Trauma-Informed Therapy

The behavior of a child can have a tremendous impact on siblings. If a sibling has witnessed episodes of emotional and behavioral dysregulation, including threats and physical aggression, the sibling may benefit from trauma-informed therapy. LINK-KID is a centralized therapy referral service to providers with vetted training to work with traumatized children. They have also cut wait times for therapy from 6-9 months to 40 days. Call 1-855-LINK-KID (855-546-5543) for additional information.

Sibling Support at the Sibling Support Program

Who is eligible to participate?

  • Parents & caregivers, regardless of the age of the children. This includes all adults in a caregiving role, such as grandparents, aunts and uncles.
  • Siblings between the ages of 6–18 that are able to engage appropriately and independently in a group setting.
  • The child with challenging behaviors is not eligible to participate; this program is designed to support the family members of that child.
  • Parents/caregivers can participate if siblings do not, and vice versa.

What is the program about?

For siblings it is an opportunity to meet peers who understand what it’s like to have a brother/sister with behavioral issues, express their feelings and process their experiences in a safe setting, and learn coping strategies.

Parents & caregivers join an information session on how to decrease trauma and increase resiliency among siblings.
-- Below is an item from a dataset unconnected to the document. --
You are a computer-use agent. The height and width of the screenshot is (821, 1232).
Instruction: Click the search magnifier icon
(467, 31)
They discuss the experience of siblings, strategies for parents to best support siblings, information on why it is important to support siblings, and resources for the family. Once caregivers have attended the first session, they are invited to join a follow-up discussion group offered on subsequent Thursdays.
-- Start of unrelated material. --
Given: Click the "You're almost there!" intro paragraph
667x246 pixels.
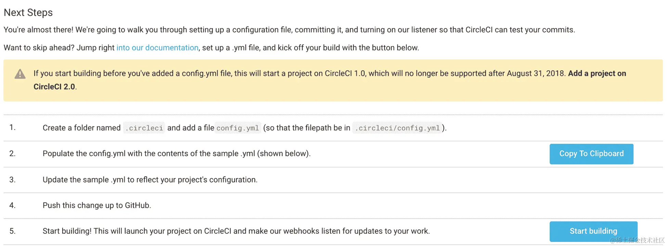Looking at the screenshot, I should [289, 30].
It is a free online program offered on Zoom in the first Thursday of each month. The sibling group is 5:30 pm – 6:30 pm EST, the parent/caregiver group is 5:30 pm – 7 pm EST, and the follow-up parent discussion group is 5:30 pm – 6:30 pm EST. To ask questions and/or to register, please e-mail or call or 857-523-1145 (cell).


Parent/Guardian Support Programs- Independent from State Programs

Federation for Children with Special Needs: Informing, Educating & Empowering Families. The Federation for Children with Special Needs provides information, support, and assistance to parents of children with disabilities, their professional partners, and their communities. They are committed to listening to and learning from families and encouraging full participation in community life by all people, especially those with disabilities. 617-236-7210. One of the programs is FamilyTIES.
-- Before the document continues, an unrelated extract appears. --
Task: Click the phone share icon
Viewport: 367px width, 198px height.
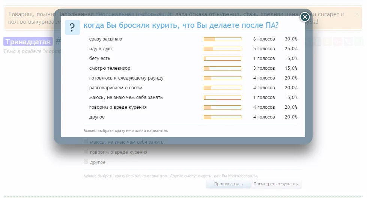Action: click(x=349, y=42)
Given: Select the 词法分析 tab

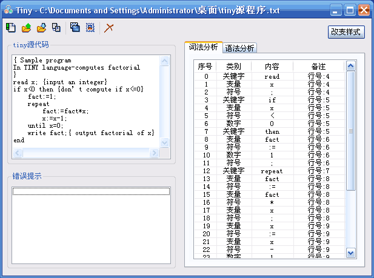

Parent/Professional Advocacy League (PPAL): The PPAL offices offer free support to families when children have emotional, behavioral, or mental health needs. PPAL is staffed by family support professionals who have lived experience raising children with behavioral needs. They offer support, suggest new strategies to move forward when families are stuck trying to access services through school or insurance, and connect parents with other parents and family members. Families for whom English is not their first language can find support here: 866-815-8122.

Asperger/Autism Network: provides extensive free information and resources. Membership gives families access to online discussion forums, online and in-person support groups, workshops, and more. There is an annual family membership fee of $60; financial assistance may be available.


A Guide for Grandparents: Answers to Common Questions & Concerns Relating to Autism Spectrum Disorder” is a free resource by the National Autism Association. You may also call to request it at 877-622-2884

Explaining autism to grandparents can be difficult. For information, please see Grandparents Toolkit or call Autism Speaks at 888-AUTISM2 (888-288-4762) to request this free toolkit.

Online “Open” support groups for grandparents can be found by searching “grandparent support group” at AANE Homepage - AANE.

If a grandparent is interested in talking with other grandparents of a child diagnosed with autism, there are online grandparent support group meetings hosted by Parent/Professional Advocacy League.